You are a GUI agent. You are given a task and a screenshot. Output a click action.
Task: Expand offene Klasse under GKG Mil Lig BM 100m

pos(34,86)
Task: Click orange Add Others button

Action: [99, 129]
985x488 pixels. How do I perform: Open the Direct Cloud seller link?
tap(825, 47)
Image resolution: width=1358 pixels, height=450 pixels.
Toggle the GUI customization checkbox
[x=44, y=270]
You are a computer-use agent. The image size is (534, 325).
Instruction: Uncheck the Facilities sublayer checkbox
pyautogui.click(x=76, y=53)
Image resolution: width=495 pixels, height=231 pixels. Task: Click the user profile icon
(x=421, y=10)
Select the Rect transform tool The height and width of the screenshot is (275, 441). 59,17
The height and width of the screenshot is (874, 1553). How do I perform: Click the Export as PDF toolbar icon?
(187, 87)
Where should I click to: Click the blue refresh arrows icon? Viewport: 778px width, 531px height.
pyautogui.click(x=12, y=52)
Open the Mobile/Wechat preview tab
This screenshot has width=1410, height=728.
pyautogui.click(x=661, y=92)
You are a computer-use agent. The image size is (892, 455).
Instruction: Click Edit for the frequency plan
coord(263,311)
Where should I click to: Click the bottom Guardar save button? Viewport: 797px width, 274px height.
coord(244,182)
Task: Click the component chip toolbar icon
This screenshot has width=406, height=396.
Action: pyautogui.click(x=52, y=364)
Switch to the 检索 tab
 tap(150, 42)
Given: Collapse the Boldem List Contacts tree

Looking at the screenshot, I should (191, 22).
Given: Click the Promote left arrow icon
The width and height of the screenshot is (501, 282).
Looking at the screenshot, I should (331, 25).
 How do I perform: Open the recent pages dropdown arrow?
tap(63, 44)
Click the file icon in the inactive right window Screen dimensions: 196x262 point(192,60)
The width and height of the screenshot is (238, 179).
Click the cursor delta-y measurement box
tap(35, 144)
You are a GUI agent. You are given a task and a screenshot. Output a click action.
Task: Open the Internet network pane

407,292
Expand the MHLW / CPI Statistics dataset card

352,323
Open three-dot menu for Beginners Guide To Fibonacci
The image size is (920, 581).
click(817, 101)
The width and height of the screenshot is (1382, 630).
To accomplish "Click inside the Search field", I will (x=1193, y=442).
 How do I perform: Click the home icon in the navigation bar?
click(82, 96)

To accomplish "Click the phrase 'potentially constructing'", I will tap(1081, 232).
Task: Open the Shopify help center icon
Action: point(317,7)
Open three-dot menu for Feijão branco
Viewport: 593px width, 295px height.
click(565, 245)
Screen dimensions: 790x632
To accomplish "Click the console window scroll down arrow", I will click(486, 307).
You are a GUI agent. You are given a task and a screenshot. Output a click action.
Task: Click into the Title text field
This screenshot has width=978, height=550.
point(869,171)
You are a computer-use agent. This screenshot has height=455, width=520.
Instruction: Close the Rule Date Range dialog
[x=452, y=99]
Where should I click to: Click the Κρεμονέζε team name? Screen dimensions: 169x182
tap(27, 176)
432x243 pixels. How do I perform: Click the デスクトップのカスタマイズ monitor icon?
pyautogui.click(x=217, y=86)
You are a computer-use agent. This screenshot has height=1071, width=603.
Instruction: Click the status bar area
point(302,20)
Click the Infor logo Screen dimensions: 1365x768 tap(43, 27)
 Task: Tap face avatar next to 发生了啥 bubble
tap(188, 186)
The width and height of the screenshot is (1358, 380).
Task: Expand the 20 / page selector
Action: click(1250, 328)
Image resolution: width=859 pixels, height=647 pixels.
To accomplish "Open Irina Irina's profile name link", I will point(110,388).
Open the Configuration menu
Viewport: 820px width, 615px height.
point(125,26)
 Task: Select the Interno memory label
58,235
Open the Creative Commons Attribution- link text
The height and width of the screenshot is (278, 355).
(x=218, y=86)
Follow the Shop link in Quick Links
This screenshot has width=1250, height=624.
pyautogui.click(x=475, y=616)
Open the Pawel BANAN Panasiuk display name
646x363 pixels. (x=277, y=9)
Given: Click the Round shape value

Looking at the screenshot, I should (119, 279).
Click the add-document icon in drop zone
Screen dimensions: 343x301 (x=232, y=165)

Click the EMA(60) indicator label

Challenge » Find each line of the items above that contains the word "field" and copy it out. Case counts.

The completed task »
To accomplish "Click inside the Search field", I will (x=1193, y=442).
Task: Click into the Title text field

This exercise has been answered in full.